Well, are you happy now?

Rose passed Eileen and the state police car, her thoughts racing. What if the cop hadn’t stopped Eileen for speeding? What if they’d found out that Eileen was on her way to the Harvest Conference? Would they alert someone at the plant? Homestead security? Mojo, too?

Rose’s gut churned as the traffic picked up speed. She wasn’t following Eileen anymore, she was leading her, and it put her in a better position. She steered off the exit and down the ramp, then took a left onto Allen Road, keeping an eye on the rearview for Eileen’s blue van.

She sped up. She had to get to Homestead before Eileen, and now she had a fighting chance. There was no traffic, and Reesburgh was dark and empty, the town gone to sleep. She sped past the CVS, the line of box stores, and finally the elementary school, where it had all begun.

And now, finally, it would end.

Tonight.

Chapter Seventy-three

WELCOME TO HOMESTEAD SNACK FOODS, read the sign, and Rose saw it with new eyes. The campus was quiet without the hubbub of school groups and visitors, but the streetlamps and the windows in the corporate offices blazed with light, like a plastic town in a model train set-up. Bright, false, and lifeless.
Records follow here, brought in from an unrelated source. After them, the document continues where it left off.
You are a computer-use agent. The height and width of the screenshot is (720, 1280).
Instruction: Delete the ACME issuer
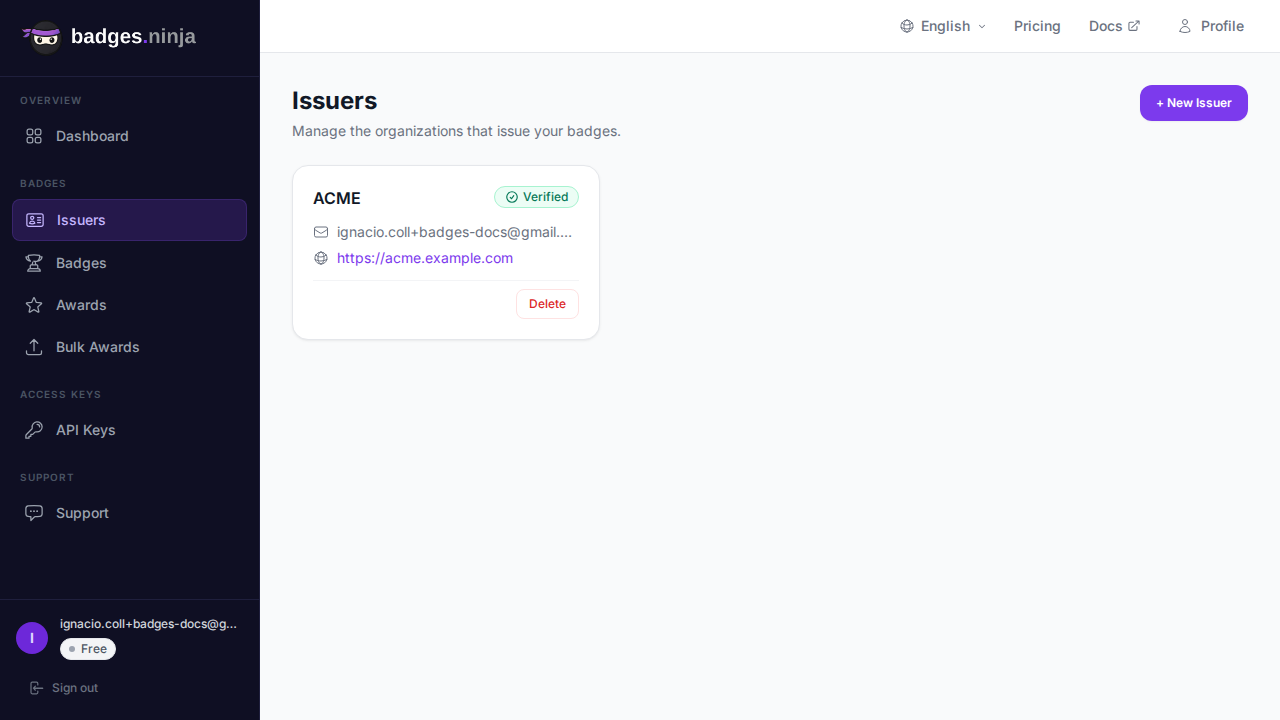547,304
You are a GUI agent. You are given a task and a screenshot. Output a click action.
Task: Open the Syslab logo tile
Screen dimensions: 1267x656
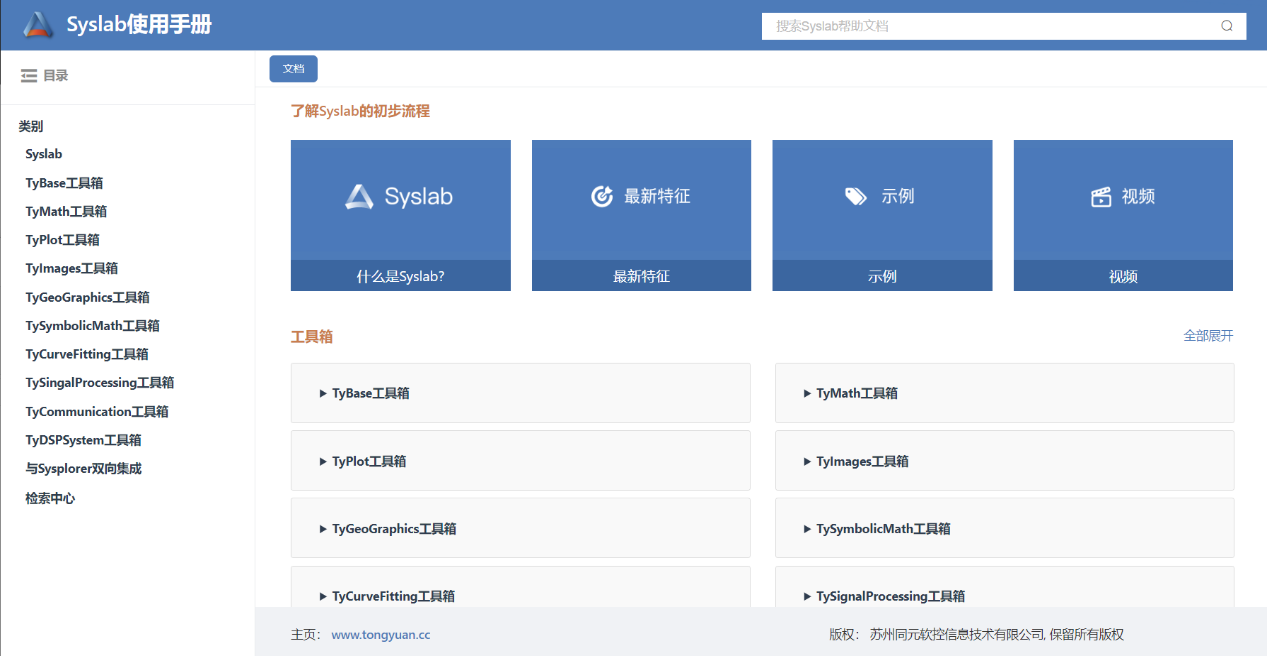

She cruised down the access road, passing the exits signed for VISITORS, BUSES, and MAIN PLANT. The main plant had no windows to show the lights inside, but she could hear the faint noise of the production machinery. Clouds of steam spewed from the smokestacks, hissing when they hit the cool night air. The employee parking lot was only partly full, and Rose remembered from the tour that a third of the employees worked the night shift.

She kept an eye out for Eileen’s van but it wasn’t anywhere in sight. She hadn’t seen it in the rearview mirror on the way over, but she hadn’t gone slow enough to let Eileen catch up with her. She had a different plan in mind.

She took a left at the Conference Center sign, peeling off onto a long road that wound through the trees and fed into its large parking lot, almost full to capacity. Lamps illuminated the lot at regular intervals, casting cool light on the still cars. She parked at the back near the entrance, as far away from a lamp as possible, then cut the ignition, scanning the scene.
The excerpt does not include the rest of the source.